Tom also told us about his other green practices on his land, which he is hoping to improve with grants from the government. The land is sloped to reclaim all rainwater that falls on it, forcing it into a little pond. Tom is hoping to build a basin next to the piles of compost to let the water settle and filter before transferring it to the pond, and then he is planning organic gardens for the land around the pond.
Visiting this farm has inspired us to get to work on our own compost. (Worms are next!) It’s comforting to stumble upon green practices and people who really believe sustainability is important. Hopefully we can visit more green or organic farms in the future.
Lately, I’ve been feeling frustrated in my quest to “green” my life, and I realized today it’s because the desire to green me has turned into a desire to green the whole world. I want so badly to convince others to believe in what I doing, to understand that we’re destroying our bodies and the environment without even knowing it. In my attempts to thoroughly research everything I want to blog about, I get distracted by trying to find a perfect solution. I need to remind myself that the little things do make a difference even though they can never be perfect and that eventually I will figure out what to do with all of this knowledge.

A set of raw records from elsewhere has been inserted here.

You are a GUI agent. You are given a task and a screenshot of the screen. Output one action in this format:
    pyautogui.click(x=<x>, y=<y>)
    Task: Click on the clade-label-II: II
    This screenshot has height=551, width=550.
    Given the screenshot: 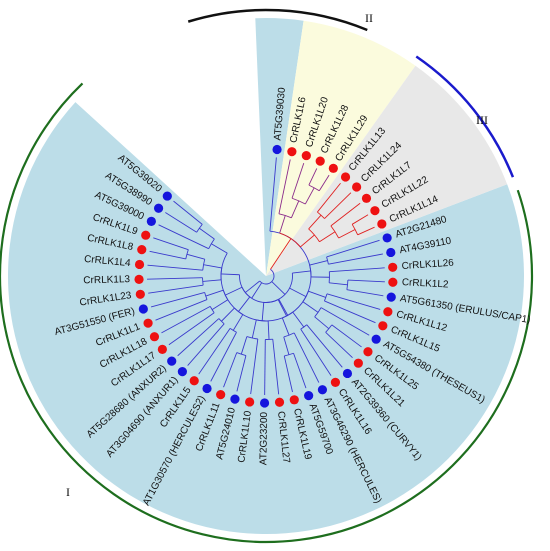 What is the action you would take?
    pyautogui.click(x=369, y=18)
     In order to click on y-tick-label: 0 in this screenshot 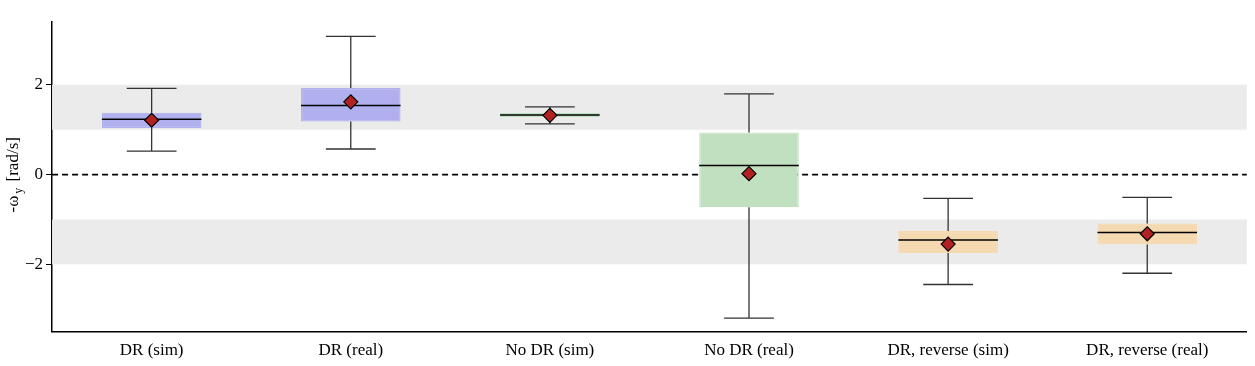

In the spirit of making the little things count, here are some of the ways Taylor and I have greened our lives recently:
This past weekend, I roasted a whole chicken. A two and half lb. free range organic chicken cost about the same as buying just one lb. of chicken breasts, and we got a fancy dinner out of it, sandwiches the next day, and about 2 quarts of stock to make soup. Buying a whole bird is more sustainable because processing and packaging are minimized. Plus, it was local!